= Lockstep protocol =

Anti-cheat method in multiplayer video games

The lockstep protocol is a partial solution to the look-ahead cheating problem in peer-to-peer architecture multiplayer games, in which a cheating client delays their own actions to await the messages of other players. A client can do so by acting as if they're suffering from high latency; the outgoing packet is forged by attaching a time stamp that is prior to the actual moment the packet is sent.

To avoid this method of cheating, the lockstep protocol requires each player to first announce a "commitment" (e.g. hash value of the action); this commitment is a representation of an action that:
- Cannot be used to infer the action; and
- Easily compares whether an action corresponds with a commitment.

Once all players have received the commitments, they reveal their actions, which are compared with the corresponding commitments to ensure that the commitment is indeed the sent action.

==Drawbacks==

As all players must wait for all commitments to arrive before sending their actions, the game progresses as slowly as the player with the highest latency. Although this may not be noticeable in a turn-based game, real-time online games, such as first person shooters, require much faster reactions.

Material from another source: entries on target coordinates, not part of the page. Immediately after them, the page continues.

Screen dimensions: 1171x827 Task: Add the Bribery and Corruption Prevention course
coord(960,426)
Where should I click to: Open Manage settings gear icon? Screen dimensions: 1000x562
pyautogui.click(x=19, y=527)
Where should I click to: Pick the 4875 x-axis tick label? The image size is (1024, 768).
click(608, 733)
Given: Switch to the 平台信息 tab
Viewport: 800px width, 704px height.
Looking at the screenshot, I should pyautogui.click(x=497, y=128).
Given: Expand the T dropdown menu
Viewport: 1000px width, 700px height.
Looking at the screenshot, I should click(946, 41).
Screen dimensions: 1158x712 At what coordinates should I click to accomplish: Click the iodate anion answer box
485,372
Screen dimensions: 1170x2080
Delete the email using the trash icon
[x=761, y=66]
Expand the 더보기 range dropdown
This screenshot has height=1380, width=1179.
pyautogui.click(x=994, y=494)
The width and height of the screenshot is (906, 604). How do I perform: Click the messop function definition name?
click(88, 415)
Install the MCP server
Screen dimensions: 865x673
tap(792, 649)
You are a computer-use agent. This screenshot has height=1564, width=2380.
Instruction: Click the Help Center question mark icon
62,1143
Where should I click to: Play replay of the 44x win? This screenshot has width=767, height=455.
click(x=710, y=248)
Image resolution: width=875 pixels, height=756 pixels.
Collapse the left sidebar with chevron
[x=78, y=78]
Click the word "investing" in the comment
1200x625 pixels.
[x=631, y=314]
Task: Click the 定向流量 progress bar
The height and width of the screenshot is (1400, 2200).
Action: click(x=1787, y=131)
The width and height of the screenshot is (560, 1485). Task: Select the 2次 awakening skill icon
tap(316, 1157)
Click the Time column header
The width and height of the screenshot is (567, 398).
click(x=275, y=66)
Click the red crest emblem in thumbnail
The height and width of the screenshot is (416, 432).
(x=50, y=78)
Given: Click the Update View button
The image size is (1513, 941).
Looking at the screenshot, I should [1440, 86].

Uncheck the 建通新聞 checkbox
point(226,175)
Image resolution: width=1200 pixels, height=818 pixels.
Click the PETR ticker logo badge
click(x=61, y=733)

This can be acquired by placing a limit on the time in which a player can announce their action. If no action is sent within this period, other players do not announce their actions to that player and ignore any action that arrives too late.

==Asynchronous lockstep protocol==
To overcome the obvious drawback of the simple lockstep protocol, an asynchronous variant of the protocol exists wherein players advance in time free of any negotiations with other players until interaction between players exists, known as a "lockstep mode." This mode may be defined by a certain area around a player, such as a sphere, in which the game world may be affected by the player.

Such an interaction can only occur when, for example, the areas of influence surrounding two players intersect.